__EXERCISE DETAILS__
Give the stretch of data below, from its first line through the line containing "Action: (966, 476)", as a numbered list with blank lines left out.

[Records for locating displayed items]
# # #

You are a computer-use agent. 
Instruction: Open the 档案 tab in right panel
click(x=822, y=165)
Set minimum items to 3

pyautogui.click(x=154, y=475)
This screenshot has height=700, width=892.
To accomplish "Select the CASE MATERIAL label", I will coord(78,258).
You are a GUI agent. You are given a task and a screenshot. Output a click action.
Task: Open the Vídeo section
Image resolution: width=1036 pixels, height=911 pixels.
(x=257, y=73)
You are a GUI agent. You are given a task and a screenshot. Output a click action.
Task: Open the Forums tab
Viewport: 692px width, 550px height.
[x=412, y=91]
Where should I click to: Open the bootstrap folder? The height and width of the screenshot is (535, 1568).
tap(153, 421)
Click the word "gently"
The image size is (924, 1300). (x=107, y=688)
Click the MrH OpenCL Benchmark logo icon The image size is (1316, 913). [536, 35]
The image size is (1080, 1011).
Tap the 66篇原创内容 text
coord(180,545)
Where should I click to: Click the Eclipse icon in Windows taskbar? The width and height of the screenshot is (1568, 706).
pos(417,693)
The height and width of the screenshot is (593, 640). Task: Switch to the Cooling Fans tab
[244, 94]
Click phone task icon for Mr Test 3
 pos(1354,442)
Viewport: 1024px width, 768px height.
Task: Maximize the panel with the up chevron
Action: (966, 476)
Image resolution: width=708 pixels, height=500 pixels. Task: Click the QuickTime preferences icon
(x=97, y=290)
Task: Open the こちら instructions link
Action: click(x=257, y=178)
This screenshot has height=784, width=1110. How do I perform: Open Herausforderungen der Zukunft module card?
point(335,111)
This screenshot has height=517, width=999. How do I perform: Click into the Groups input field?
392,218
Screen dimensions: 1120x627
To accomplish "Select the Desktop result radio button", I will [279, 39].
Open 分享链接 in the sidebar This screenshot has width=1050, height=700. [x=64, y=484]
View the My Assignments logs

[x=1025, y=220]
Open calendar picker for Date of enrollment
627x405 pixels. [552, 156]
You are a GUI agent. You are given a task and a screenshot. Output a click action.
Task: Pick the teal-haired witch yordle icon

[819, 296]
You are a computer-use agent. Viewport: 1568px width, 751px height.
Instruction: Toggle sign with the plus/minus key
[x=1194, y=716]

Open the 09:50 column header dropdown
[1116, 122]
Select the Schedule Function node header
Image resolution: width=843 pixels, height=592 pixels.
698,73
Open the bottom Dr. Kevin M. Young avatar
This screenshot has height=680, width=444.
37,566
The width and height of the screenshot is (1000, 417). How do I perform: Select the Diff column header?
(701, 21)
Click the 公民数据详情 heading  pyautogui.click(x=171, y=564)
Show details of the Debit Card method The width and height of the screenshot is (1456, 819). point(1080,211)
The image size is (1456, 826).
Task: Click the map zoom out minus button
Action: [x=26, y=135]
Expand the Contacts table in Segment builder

# # #

__THE REPLY__
1. You are a computer-use agent. 
2. Instruction: Open the 档案 tab in right panel
3. click(x=822, y=165)
4. Set minimum items to 3
5. pyautogui.click(x=154, y=475)
6. This screenshot has height=700, width=892.
7. To accomplish "Select the CASE MATERIAL label", I will coord(78,258).
8. You are a GUI agent. You are given a task and a screenshot. Output a click action.
9. Task: Open the Vídeo section
10. Image resolution: width=1036 pixels, height=911 pixels.
11. (x=257, y=73)
12. You are a GUI agent. You are given a task and a screenshot. Output a click action.
13. Task: Open the Forums tab
14. Viewport: 692px width, 550px height.
15. [x=412, y=91]
16. Where should I click to: Open the bootstrap folder? The height and width of the screenshot is (535, 1568).
17. tap(153, 421)
18. Click the word "gently"
19. The image size is (924, 1300). (x=107, y=688)
20. Click the MrH OpenCL Benchmark logo icon The image size is (1316, 913). [536, 35]
21. The image size is (1080, 1011).
22. Tap the 66篇原创内容 text
23. coord(180,545)
24. Where should I click to: Click the Eclipse icon in Windows taskbar? The width and height of the screenshot is (1568, 706).
25. pos(417,693)
26. The height and width of the screenshot is (593, 640). Task: Switch to the Cooling Fans tab
27. [244, 94]
28. Click phone task icon for Mr Test 3
29.  pos(1354,442)
30. Viewport: 1024px width, 768px height.
31. Task: Maximize the panel with the up chevron
32. Action: (966, 476)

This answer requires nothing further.